TEXT FOR ANALYSIS
After amplification and direct sequencing of the amplified fragments, two previously described mutations were identified among the nine studied MPS patients: mutation p.P533R, common in patients with MPS I, was detected in patient P1 (homozygous) and patient P2 (heterozygous); another mutation, frequent in MPS II patients (p.R468W), was identified only in patient P3. In addition, two common polymorphisms (p.V358M and p.V376M) were found in MPS VI patients.
A significant decrease in relative urinary GAG concentration was observed in all patients with MPS I undergoing ERT when compared to baseline (Figure 1). In patient P1, the initial urinary GAG concentration of 76.38 mg GAG/mmol creatinine (single dosage) decreased to 12.34 ± 9.35 mg GAG/mmol creatinine at week 6, representing a reduction of approximately 84% (p < 0.001) in the urinary GAG excretion rate. This reduction became more evident in the subsequent weeks, reaching values of 10.20 ± 6.89 mg GAG/mmol creatinine (86% reduction) during week 12, and this level was maintained until the end of the analyzed period (48 weeks).
Patient P2 (MPS I) also presented a significant reduction in urinary GAG excretion after starting ERT. At baseline, the urinary GAG concentration was 17.27 mg GAG/mmol creatinine, and at week 6 this excretion was reduced to 9.17 ± 4.1, which corresponds to a 47% reduction (p < 0.05). However, at week 12, these values had oscillated, returning to higher levels (16.4 ± 7.6 mg GAG/mmol creatinine) decreasing again by weeks 18 and 24 (11.1 ± 7.2 and 4.3 ± 0.53 mg GAG/mmol creatinine, respectively). In this patient (P2), the urinary GAG concentrations could not be measured after week 24, because at that time his treatment was discontinued.
Patient P5 (MPS II) also presented a significant reduction in urinary GAG excretion after starting ERT. At baseline, the urinary concentration was 12.41 mg GAG/mmol creatinine, decreasing to 4.2 mg GAG/mmol creatinine by week 5, a reduction of approximately 66% (data not shown).
Patients with MPS VI also showed a significant reduction in their urinary GAG excretion during ERT (Figure 2). In patient P7, the mean value of urinary GAG excretion at baseline was 31.9 mg GAG/mmol creatinine. After starting ERT, this concentration had decreased to 6.17 ± 2.79 mg GAG/mmol creatinine by week 6, a reduction of approximately 81% (p < 0.01). This concentration remained stable until week 36, when a discrete but not significant (p > 0.05) increase was observed compared to baseline. Changes in urinary GAG concentration were also observed in patient P8, who presented a significant reduction of 88% (p < 0.01) at week 6 (3.16 ± 0.80 mg GAG/mmol creatinine) as compared to baseline (26.92 mg GAG/mmol creatinine).
In this study, we found two targeted mutations: p.P533R in two patients with MPS I, and p.R468W in one patient with MPS II. Moreover, two previously described polymorphisms (p.V358M and p.V376M) were detected in patients with MPS VI. None of the other investigated mutations were found.

RECORDED INFORMATION
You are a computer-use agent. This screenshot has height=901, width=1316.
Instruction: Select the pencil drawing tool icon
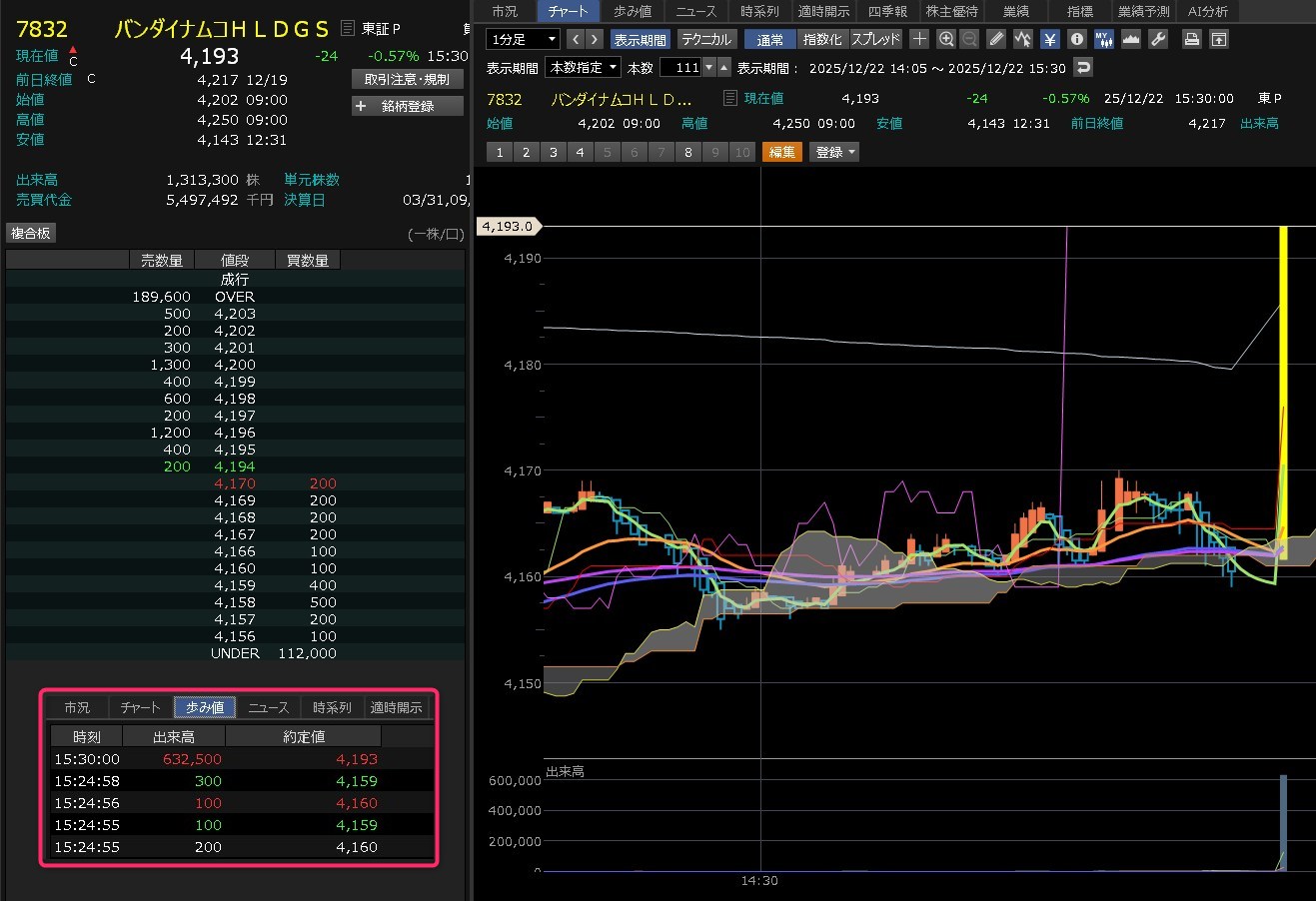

PROMPT
List every baseline urinary GAG concentration given in the text on MPS patients, with the patient code for each.

EXERCISE RESPONSE
P1: 76.38 mg GAG/mmol creatinine
P2: 17.27 mg GAG/mmol creatinine
P5: 12.41 mg GAG/mmol creatinine
P7: 31.9 mg GAG/mmol creatinine
P8: 26.92 mg GAG/mmol creatinine